* Data records:
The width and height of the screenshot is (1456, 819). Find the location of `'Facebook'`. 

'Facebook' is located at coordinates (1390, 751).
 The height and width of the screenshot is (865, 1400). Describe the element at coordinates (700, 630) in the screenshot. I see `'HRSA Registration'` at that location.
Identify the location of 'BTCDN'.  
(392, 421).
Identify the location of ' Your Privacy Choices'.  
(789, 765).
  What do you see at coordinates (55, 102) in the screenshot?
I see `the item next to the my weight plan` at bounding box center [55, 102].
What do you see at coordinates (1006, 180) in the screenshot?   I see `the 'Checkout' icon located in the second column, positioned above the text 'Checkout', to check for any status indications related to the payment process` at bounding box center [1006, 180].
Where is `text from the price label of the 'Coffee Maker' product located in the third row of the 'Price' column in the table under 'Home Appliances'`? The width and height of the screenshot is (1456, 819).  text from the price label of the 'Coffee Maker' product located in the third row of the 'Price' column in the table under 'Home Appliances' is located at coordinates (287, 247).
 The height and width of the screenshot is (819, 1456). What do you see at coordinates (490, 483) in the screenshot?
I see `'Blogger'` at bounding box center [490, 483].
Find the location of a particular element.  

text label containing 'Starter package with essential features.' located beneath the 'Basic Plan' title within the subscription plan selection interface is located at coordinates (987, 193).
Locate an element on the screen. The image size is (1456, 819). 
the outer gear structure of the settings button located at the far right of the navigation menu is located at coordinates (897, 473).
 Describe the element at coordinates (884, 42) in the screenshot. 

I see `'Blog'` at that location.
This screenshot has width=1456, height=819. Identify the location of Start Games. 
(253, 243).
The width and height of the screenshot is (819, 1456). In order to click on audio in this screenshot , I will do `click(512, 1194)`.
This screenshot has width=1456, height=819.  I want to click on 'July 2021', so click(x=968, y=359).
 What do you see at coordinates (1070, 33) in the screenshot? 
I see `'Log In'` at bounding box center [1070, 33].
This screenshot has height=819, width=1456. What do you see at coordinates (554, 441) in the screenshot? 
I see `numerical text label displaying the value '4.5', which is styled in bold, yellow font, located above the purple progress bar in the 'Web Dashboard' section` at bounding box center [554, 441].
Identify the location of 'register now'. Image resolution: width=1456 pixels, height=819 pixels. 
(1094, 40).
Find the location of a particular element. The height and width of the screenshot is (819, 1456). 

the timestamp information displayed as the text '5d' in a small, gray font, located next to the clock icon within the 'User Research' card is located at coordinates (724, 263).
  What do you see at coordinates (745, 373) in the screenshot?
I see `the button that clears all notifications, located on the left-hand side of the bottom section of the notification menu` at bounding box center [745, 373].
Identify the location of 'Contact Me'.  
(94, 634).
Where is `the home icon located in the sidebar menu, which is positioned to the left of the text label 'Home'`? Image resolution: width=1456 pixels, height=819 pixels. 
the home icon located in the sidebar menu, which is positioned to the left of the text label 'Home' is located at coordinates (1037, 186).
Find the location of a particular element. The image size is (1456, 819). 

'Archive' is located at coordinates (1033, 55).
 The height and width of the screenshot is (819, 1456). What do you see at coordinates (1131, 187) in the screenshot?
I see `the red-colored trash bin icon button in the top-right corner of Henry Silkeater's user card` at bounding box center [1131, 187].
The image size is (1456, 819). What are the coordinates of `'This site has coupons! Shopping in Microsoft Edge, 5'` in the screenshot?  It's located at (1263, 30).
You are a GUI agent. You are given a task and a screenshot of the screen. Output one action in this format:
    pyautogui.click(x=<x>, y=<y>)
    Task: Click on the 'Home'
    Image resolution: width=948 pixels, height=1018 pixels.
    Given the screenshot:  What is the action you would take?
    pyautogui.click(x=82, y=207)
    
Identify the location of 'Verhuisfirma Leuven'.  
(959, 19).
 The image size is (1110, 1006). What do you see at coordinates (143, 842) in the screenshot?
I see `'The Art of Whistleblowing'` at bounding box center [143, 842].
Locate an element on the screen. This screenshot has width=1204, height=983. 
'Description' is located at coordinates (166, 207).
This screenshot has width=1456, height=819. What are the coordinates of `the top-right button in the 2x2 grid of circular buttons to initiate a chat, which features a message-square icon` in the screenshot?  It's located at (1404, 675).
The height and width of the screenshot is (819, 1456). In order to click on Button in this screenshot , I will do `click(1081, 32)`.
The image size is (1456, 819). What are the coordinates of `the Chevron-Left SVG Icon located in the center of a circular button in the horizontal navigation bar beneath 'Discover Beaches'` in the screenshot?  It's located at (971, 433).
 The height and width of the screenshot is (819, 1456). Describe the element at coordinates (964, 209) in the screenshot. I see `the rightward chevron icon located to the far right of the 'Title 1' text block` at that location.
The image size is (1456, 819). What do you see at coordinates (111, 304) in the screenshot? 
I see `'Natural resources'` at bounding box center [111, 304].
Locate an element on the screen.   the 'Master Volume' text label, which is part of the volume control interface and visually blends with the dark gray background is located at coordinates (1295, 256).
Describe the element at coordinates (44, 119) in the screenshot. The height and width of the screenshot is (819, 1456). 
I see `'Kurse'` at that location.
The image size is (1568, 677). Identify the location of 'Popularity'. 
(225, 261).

* WHAT IS BEING ASKED: Update the material above by changing every "Identify the location of" to "Find the position of" and leaving all else as it is.

* THE RESULT:
The width and height of the screenshot is (1456, 819). Find the location of `'Facebook'`. 

'Facebook' is located at coordinates (1390, 751).
 The height and width of the screenshot is (865, 1400). Describe the element at coordinates (700, 630) in the screenshot. I see `'HRSA Registration'` at that location.
Find the position of 'BTCDN'.  
(392, 421).
Find the position of ' Your Privacy Choices'.  
(789, 765).
  What do you see at coordinates (55, 102) in the screenshot?
I see `the item next to the my weight plan` at bounding box center [55, 102].
What do you see at coordinates (1006, 180) in the screenshot?   I see `the 'Checkout' icon located in the second column, positioned above the text 'Checkout', to check for any status indications related to the payment process` at bounding box center [1006, 180].
Where is `text from the price label of the 'Coffee Maker' product located in the third row of the 'Price' column in the table under 'Home Appliances'`? The width and height of the screenshot is (1456, 819).  text from the price label of the 'Coffee Maker' product located in the third row of the 'Price' column in the table under 'Home Appliances' is located at coordinates (287, 247).
 The height and width of the screenshot is (819, 1456). What do you see at coordinates (490, 483) in the screenshot?
I see `'Blogger'` at bounding box center [490, 483].
Find the location of a particular element.  

text label containing 'Starter package with essential features.' located beneath the 'Basic Plan' title within the subscription plan selection interface is located at coordinates (987, 193).
Locate an element on the screen. The image size is (1456, 819). 
the outer gear structure of the settings button located at the far right of the navigation menu is located at coordinates (897, 473).
 Describe the element at coordinates (884, 42) in the screenshot. 

I see `'Blog'` at that location.
This screenshot has width=1456, height=819. Find the position of Start Games. 
(253, 243).
The width and height of the screenshot is (819, 1456). In order to click on audio in this screenshot , I will do `click(512, 1194)`.
This screenshot has width=1456, height=819.  I want to click on 'July 2021', so click(x=968, y=359).
 What do you see at coordinates (1070, 33) in the screenshot? 
I see `'Log In'` at bounding box center [1070, 33].
This screenshot has height=819, width=1456. What do you see at coordinates (554, 441) in the screenshot? 
I see `numerical text label displaying the value '4.5', which is styled in bold, yellow font, located above the purple progress bar in the 'Web Dashboard' section` at bounding box center [554, 441].
Find the position of 'register now'. Image resolution: width=1456 pixels, height=819 pixels. 
(1094, 40).
Find the location of a particular element. The height and width of the screenshot is (819, 1456). 

the timestamp information displayed as the text '5d' in a small, gray font, located next to the clock icon within the 'User Research' card is located at coordinates (724, 263).
  What do you see at coordinates (745, 373) in the screenshot?
I see `the button that clears all notifications, located on the left-hand side of the bottom section of the notification menu` at bounding box center [745, 373].
Find the position of 'Contact Me'.  
(94, 634).
Where is `the home icon located in the sidebar menu, which is positioned to the left of the text label 'Home'`? Image resolution: width=1456 pixels, height=819 pixels. 
the home icon located in the sidebar menu, which is positioned to the left of the text label 'Home' is located at coordinates (1037, 186).
Find the location of a particular element. The image size is (1456, 819). 

'Archive' is located at coordinates (1033, 55).
 The height and width of the screenshot is (819, 1456). What do you see at coordinates (1131, 187) in the screenshot?
I see `the red-colored trash bin icon button in the top-right corner of Henry Silkeater's user card` at bounding box center [1131, 187].
The image size is (1456, 819). What are the coordinates of `'This site has coupons! Shopping in Microsoft Edge, 5'` in the screenshot?  It's located at (1263, 30).
You are a GUI agent. You are given a task and a screenshot of the screen. Output one action in this format:
    pyautogui.click(x=<x>, y=<y>)
    Task: Click on the 'Home'
    Image resolution: width=948 pixels, height=1018 pixels.
    Given the screenshot:  What is the action you would take?
    pyautogui.click(x=82, y=207)
    
Find the position of 'Verhuisfirma Leuven'.  
(959, 19).
 The image size is (1110, 1006). What do you see at coordinates (143, 842) in the screenshot?
I see `'The Art of Whistleblowing'` at bounding box center [143, 842].
Locate an element on the screen. This screenshot has width=1204, height=983. 
'Description' is located at coordinates (166, 207).
This screenshot has width=1456, height=819. What are the coordinates of `the top-right button in the 2x2 grid of circular buttons to initiate a chat, which features a message-square icon` in the screenshot?  It's located at (1404, 675).
The height and width of the screenshot is (819, 1456). In order to click on Button in this screenshot , I will do `click(1081, 32)`.
The image size is (1456, 819). What are the coordinates of `the Chevron-Left SVG Icon located in the center of a circular button in the horizontal navigation bar beneath 'Discover Beaches'` in the screenshot?  It's located at (971, 433).
 The height and width of the screenshot is (819, 1456). Describe the element at coordinates (964, 209) in the screenshot. I see `the rightward chevron icon located to the far right of the 'Title 1' text block` at that location.
The image size is (1456, 819). What do you see at coordinates (111, 304) in the screenshot? 
I see `'Natural resources'` at bounding box center [111, 304].
Locate an element on the screen.   the 'Master Volume' text label, which is part of the volume control interface and visually blends with the dark gray background is located at coordinates (1295, 256).
Describe the element at coordinates (44, 119) in the screenshot. The height and width of the screenshot is (819, 1456). 
I see `'Kurse'` at that location.
The image size is (1568, 677). Find the position of 'Popularity'. 
(225, 261).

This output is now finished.